Reporting a User Study on a Visual Editor to Compose Rules in Active Documents

Reporting a User Study on a Visual Editor to Compose Rules in Active Documents

Federico Cabitza, Iade Gesso
DOI: 10.4018/978-1-4666-4623-0.ch009
OnDemand:
(Individual Chapters)
Available
$37.50
No Current Special Offers
TOTAL SAVINGS: $37.50

Abstract

In the last years, researchers are exploring the feasibility of visual language editors in domain-specific domains where their alleged user-friendliness can be exploited to involve end-users in configuring their artifacts. In this chapter, the authors present an experimental user study conducted to validate the hypothesis that adopting a visual language could help prospective end-users of an electronic medical record define their own document-related local rules. This study allows them to claim that their visual rule editor based on the OpenBlocks framework can be used with no particular training as proficiently as with specific training, and it was found user-friendly by the user panel involved. Although the conclusions of this study cannot be broadly generalized, the findings are a preliminary contribution to show the importance of visual languages in domain-specific rule definition by end-users with no particular IT skills, like medical doctors are supposed to represent.
Chapter Preview
Top

Introduction

During the past years we conducted a number of observational studies in the healthcare domain (Cabitza & Simone, 2012; Cabitza, Simone, & Sarini, 2009) to elicit requirements for the successful introduction of electronic document-based information systems in organizational settings that presented features of criticality and complexity that are typical of hospital settings, especially the feature of heavily relying on paper-based documents and hence typically exhibiting a strong resistance to change. In such settings, documents (i.e., forms, charts, reports, spreadsheets) provide end-users with the natural interface by which to interact with the underlying information system.

The main finding of these studies is that traditional electronic document management systems are often too rigid with respect to the local needs of end-users and to how the corresponding requirements can change over time. For this reason, unlike what happens in traditional software engineering approaches toward software adaptivity (e.g., see (Weyns, Malek, & Andersson, 2010) and (de Lemos et al., 2012) for an overview), which are aimed at providing software engineers with a set of tools that allow them to design and configure self-adaptive systems, we believe that end-users should be left being autonomous in making their document-based information systems “on their own” (Cabitza, Gesso, & Corna, 2011); this means that users should become as much as possible independent of IT providers (e.g., software specialists and application vendors) in tweaking and adapting their systems to their ever changing functional needs.

In this light, we conceived the WOAD framework (Cabitza & Gesso, 2011; Cabitza & Simone, 2010), which encompasses an End-User Development (Lieberman, Paternò, & Wulf, 2006) environment.
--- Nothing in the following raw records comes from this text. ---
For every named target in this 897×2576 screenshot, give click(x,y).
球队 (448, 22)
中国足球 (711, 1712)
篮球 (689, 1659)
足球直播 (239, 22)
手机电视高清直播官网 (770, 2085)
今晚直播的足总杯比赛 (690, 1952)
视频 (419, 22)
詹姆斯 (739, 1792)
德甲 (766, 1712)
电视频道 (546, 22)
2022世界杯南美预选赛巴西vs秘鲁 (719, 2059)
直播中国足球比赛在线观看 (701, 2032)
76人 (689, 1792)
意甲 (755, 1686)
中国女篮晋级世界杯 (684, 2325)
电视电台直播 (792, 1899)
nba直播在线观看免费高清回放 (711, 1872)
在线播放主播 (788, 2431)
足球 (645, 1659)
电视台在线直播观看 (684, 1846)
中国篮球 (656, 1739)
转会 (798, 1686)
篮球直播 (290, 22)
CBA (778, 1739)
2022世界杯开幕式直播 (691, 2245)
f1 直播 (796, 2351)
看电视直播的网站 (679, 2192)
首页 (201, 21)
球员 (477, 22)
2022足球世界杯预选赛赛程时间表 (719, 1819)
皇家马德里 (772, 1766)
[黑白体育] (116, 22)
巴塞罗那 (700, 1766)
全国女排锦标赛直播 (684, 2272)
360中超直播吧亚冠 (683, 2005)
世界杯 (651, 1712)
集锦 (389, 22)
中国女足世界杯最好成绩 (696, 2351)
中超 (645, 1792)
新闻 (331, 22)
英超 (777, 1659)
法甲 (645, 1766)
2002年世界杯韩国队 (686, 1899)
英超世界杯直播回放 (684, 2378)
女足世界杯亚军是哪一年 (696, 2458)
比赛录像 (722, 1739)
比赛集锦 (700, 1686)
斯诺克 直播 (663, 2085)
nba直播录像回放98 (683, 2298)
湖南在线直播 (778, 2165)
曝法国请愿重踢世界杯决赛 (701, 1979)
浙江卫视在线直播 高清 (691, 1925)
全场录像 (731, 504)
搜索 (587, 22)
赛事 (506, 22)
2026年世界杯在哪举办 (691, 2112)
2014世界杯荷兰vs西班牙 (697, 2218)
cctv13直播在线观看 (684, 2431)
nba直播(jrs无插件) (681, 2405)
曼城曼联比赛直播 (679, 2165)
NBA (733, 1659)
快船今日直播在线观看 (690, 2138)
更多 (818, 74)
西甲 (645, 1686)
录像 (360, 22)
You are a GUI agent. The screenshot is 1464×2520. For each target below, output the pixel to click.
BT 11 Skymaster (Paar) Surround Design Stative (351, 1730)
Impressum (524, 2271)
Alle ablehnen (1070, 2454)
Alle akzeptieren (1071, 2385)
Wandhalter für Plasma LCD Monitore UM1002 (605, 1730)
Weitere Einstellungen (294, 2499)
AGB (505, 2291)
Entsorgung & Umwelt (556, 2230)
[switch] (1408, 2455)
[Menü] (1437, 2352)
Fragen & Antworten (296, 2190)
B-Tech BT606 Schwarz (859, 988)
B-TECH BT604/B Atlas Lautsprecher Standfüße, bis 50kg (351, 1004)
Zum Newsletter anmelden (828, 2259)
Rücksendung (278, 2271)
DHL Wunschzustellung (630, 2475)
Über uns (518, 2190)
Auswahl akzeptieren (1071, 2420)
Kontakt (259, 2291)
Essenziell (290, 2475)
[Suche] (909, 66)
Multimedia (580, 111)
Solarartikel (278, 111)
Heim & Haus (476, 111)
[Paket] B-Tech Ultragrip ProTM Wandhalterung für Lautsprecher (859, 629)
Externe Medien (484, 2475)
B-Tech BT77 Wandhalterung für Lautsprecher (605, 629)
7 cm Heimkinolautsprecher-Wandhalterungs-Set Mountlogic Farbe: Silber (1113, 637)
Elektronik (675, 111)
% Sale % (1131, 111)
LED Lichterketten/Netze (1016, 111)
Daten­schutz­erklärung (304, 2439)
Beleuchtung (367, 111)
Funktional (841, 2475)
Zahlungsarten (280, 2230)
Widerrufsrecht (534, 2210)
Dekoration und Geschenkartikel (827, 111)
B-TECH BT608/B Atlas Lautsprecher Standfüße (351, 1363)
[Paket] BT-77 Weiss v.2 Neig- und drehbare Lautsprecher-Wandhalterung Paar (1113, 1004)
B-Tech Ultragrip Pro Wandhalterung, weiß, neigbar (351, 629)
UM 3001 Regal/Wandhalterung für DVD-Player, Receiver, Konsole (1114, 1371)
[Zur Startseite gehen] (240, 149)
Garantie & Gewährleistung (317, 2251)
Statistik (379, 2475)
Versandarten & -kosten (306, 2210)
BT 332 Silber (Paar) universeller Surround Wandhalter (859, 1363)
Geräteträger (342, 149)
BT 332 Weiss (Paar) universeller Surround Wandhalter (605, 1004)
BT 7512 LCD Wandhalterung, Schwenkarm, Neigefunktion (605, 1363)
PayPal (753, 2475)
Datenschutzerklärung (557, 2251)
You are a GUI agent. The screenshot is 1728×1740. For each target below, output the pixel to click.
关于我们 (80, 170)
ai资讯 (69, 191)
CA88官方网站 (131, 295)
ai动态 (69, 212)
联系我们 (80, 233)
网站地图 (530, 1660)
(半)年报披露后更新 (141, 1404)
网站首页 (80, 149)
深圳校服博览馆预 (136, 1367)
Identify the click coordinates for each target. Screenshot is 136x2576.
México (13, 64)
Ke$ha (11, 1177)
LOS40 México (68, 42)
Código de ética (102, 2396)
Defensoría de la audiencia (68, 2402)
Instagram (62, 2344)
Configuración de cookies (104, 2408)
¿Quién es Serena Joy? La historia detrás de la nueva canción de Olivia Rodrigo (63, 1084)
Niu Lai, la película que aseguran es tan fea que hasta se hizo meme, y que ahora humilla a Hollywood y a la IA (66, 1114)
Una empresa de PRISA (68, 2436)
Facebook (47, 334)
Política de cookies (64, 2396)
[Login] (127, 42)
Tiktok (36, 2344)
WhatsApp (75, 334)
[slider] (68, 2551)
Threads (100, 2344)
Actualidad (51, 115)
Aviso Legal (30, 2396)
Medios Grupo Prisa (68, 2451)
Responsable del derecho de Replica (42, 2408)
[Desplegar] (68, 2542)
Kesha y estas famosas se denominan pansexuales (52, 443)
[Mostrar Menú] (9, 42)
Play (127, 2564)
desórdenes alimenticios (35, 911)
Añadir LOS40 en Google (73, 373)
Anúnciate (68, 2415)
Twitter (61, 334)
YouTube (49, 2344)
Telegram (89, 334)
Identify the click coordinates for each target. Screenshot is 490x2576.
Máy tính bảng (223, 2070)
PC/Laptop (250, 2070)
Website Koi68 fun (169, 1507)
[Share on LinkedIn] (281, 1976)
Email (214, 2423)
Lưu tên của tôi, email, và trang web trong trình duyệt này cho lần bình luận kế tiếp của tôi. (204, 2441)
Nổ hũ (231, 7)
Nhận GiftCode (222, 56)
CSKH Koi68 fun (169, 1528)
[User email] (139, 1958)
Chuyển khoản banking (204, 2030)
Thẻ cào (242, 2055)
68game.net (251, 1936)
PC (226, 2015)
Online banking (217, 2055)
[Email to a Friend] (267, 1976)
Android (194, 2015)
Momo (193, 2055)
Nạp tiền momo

In particular, WOAD is aimed at making end-users autonomous in their customization efforts in regard to two distinct aspects by means of two specific visual editors: the Template Editor (Cabitza et al., 2011) to build and maintain templates of digital documents; and the Mechanism Editor, to augment those documents with simple rules (i.e., mechanisms in WOAD) and make it active. In particular, mechanisms make documents able to react to the users’ interaction and to changes in the execution context in an asynchronous and proactive manner, and to modulate how the document content should “look like” (i.e., its layout affordances), in order to promote the end-users’ collaboration awareness (Gutwin & Greenberg, 1997) of what is going on and help them cope with the current situation. Mechanisms are simple if-then constructs that couple a set of document-related conditions with a set of actions that act on the documents’ structure and content. Despite their simplicity, defining rules can result to be a hard task for end-users: indeed, these latter ones are usually experts of their work domain and setting, but can have relatively low confidence with formalized languages and, in general, with programming concepts and the related constraints. In this light, our point is that visual languages are useful to fill in this gap and make end-users able to “program” the active behavior of their electronic artifacts in order to fulfill the requirement of autonomy we mentioned above.

In what follows, after a short survey of the main visual languages we considered to express rule-based mechanisms, we present the main aspects of our rule visual editor, and we describe an experimental user study that we conducted to evaluate the usability of the editor and, hence informally, the feasibility of the whole EUD-oriented approach. The research question that motivated this user study is whether a visual language can make “programming” an interface as easy as a child’s play, i.e., akin to using simple building blocks in order to accomplish simple tasks that do not require a specific training or a long acquired competence in programming.